Зимопись. Путь домой. Аз - страница 10
Они, едва сдерживая улыбки, «незаметно» тыкали друг другу пальцами в штаны на нашем джигите. Ефросинья громко осадила:
– Вам смешно, потому что не понимаете, кто перед вами находится. Это знаменитый вождь рыкцарей Малик Носатый, и если он сейчас здесь, то Верховная царица помиловала его, или он идет просить об этом. Думаю, сейчас нам все расскажут. Одевшись как женщина, Малик Носатый дает понять, что его положение выше обычного разбойничьего сброда и что он им не чета. По его одежде сразу видно, что он – командир.
Неплохое объяснение. Кажется, в своем нежелании соблюдать местные обычаи Малик отныне будет ссылаться на подсказанную Ефросиньей причину.

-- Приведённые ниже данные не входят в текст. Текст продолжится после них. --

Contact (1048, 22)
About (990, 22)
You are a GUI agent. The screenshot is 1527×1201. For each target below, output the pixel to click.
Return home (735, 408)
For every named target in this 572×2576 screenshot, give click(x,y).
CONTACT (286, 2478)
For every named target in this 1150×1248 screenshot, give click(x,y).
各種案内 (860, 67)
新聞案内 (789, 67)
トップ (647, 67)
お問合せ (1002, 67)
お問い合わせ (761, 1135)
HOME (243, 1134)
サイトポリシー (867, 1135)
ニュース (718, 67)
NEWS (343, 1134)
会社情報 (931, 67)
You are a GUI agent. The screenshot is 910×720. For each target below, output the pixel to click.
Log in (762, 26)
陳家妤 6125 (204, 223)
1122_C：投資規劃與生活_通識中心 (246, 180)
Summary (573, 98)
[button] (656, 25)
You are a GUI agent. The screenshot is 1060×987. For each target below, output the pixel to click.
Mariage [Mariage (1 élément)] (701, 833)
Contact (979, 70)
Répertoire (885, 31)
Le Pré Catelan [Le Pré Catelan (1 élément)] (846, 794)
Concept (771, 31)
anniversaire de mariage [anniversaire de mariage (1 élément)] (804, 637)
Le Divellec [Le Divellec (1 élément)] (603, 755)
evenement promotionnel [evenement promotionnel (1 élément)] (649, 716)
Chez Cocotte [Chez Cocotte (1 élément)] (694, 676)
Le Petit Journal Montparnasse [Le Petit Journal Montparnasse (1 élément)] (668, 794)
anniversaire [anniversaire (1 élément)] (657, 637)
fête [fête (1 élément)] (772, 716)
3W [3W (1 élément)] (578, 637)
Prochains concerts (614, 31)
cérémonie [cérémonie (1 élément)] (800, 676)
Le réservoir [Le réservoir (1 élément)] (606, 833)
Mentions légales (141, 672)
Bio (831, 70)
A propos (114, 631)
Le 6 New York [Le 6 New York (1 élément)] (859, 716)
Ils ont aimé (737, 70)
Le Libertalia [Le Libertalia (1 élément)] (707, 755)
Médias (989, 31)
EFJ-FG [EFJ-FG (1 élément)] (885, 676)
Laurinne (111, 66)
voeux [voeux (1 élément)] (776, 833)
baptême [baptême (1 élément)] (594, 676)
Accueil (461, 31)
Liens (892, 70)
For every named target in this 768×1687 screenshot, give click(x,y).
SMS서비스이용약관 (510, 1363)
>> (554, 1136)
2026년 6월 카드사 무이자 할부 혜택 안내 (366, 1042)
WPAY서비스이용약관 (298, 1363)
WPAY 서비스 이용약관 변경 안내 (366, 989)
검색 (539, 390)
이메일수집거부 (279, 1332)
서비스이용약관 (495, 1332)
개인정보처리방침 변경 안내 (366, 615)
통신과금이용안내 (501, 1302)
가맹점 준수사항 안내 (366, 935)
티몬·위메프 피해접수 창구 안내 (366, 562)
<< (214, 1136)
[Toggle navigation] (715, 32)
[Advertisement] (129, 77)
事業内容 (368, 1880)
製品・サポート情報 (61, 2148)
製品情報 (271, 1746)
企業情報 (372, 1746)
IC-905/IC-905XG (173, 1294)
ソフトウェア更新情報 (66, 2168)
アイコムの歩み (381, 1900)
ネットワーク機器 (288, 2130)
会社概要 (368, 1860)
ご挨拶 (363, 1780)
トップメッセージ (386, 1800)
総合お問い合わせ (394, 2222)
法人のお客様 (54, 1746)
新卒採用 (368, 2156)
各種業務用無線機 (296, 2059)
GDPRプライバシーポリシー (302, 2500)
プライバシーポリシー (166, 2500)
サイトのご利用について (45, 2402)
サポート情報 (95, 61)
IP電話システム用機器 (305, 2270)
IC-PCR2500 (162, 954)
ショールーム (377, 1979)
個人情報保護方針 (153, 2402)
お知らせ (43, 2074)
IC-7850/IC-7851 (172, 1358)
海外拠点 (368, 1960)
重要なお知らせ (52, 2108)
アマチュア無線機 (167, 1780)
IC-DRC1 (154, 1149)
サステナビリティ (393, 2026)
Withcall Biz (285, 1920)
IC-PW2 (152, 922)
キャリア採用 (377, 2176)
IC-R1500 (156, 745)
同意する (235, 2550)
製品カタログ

– У Малика Носатого должен быть огромный меч! – не удержался мелкий Антип.
– Он остался в комнате, которую нам любезно предоставила хозяйка. – Малик на миг уважительно склонил голову в сторону Ефросиньи.
Употребление слова «хозяйка» по отношению именно к царевне, без лишних дифирамбов отсутствующей цариссе, Ефросинье, безусловно, понравилось. В ее задумчивом взгляде проскользнула благосклонность.
Малик вновь повернулся к мальчишкам:
– Приходите после ужина, покажу.
– Можно?! – Братья вскинули умоляющие взоры на сестру.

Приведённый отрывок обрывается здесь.